Two distinct modes of ocular drift observed during figure-ground perception

Precise coordination between neurons and cortical areas is crucial for sensory perception, yet in vision, continuous fixational eye movements constantly shift retinal input. Traditionally considered random, these drifts modulate neural activity and may challenge the temporal precision needed for perceptual integration, particularly given their partial interocular independence. Recent evidence suggests that ocular drifts are not purely stochastic and play an active role in visual processing. Here, we investigated the impact of fixational eye movements on visual perception using a figure–ground segmentation task.

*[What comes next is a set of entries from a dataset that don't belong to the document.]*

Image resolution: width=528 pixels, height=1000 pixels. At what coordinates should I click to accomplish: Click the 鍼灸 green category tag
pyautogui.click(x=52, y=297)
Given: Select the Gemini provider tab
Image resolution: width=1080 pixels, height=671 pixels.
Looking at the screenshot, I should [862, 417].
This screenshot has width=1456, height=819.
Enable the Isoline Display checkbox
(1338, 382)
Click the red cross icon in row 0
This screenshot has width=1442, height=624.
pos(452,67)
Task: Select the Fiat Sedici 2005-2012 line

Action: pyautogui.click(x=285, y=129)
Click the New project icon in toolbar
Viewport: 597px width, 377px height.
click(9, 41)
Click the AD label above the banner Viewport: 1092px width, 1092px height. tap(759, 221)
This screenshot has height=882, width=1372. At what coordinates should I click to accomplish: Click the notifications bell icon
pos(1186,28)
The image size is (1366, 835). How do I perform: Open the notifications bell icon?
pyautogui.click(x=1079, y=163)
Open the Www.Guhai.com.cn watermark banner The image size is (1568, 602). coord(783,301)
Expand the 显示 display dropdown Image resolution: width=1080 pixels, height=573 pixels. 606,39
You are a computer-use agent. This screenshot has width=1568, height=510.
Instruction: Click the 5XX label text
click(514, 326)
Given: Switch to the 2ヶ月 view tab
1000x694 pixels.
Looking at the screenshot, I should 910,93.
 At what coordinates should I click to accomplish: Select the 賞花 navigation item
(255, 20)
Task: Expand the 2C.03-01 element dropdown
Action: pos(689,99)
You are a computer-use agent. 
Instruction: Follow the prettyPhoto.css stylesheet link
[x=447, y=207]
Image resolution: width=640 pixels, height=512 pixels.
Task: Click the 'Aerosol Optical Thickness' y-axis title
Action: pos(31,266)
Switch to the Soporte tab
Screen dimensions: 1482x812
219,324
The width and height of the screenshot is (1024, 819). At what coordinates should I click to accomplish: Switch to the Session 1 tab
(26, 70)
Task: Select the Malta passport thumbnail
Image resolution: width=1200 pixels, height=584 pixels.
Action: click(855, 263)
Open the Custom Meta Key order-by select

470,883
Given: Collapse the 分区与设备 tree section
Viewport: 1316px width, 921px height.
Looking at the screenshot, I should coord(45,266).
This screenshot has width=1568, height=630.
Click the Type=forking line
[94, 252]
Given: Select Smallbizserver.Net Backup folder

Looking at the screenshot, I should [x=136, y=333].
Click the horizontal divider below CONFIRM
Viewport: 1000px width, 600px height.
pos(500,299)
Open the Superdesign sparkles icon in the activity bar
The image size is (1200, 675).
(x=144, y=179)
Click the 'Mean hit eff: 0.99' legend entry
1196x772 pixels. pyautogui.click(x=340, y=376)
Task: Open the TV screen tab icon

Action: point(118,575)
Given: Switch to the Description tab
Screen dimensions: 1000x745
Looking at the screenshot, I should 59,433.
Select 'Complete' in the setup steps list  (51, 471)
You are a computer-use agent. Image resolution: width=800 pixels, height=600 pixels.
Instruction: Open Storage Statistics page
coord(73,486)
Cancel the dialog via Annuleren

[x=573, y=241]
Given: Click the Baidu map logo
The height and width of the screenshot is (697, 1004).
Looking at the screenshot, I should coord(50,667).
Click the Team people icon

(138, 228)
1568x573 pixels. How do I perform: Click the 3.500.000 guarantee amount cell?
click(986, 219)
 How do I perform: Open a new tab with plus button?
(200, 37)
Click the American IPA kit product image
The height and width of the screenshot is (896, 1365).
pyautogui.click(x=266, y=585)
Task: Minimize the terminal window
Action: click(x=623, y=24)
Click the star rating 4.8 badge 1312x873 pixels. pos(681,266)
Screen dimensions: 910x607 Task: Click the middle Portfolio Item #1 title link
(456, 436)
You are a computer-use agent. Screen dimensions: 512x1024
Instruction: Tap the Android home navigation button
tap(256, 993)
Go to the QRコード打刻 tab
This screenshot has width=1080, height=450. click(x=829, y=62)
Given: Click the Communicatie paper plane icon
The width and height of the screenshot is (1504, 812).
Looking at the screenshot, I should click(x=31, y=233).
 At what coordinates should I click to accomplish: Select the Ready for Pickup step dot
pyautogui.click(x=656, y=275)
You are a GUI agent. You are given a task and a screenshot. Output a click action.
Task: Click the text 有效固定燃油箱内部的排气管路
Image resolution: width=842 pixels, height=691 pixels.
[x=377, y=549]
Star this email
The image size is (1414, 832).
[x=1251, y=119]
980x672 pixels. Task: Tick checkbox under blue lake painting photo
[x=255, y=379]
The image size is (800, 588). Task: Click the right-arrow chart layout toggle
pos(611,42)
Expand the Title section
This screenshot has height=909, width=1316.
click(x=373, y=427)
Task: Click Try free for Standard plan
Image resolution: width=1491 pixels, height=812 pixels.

Participants maintained central fixation while viewing textures composed of oriented line segments; they reported the presence or absence of a centrally embedded figure. We simultaneously recorded binocular drift and microsaccades, analyzing interocular coordination through 2D cross-correlograms of angular velocities. We found that figure-presents trials exhibited narrow peaks in interocular correlation, while figure-absent trials showed broader, less synchronized drift patterns. Microsaccades were observed to facilitate drift alignment across the eyes. The decrease in the rate of microsaccades in figure-present trials may explain the change in drift synchrony. These results identify two distinct ocular drift modes associated with different perceptual outcomes. Our findings suggest that ocular drift operates under closed-loop control and contributes to effective visual processing.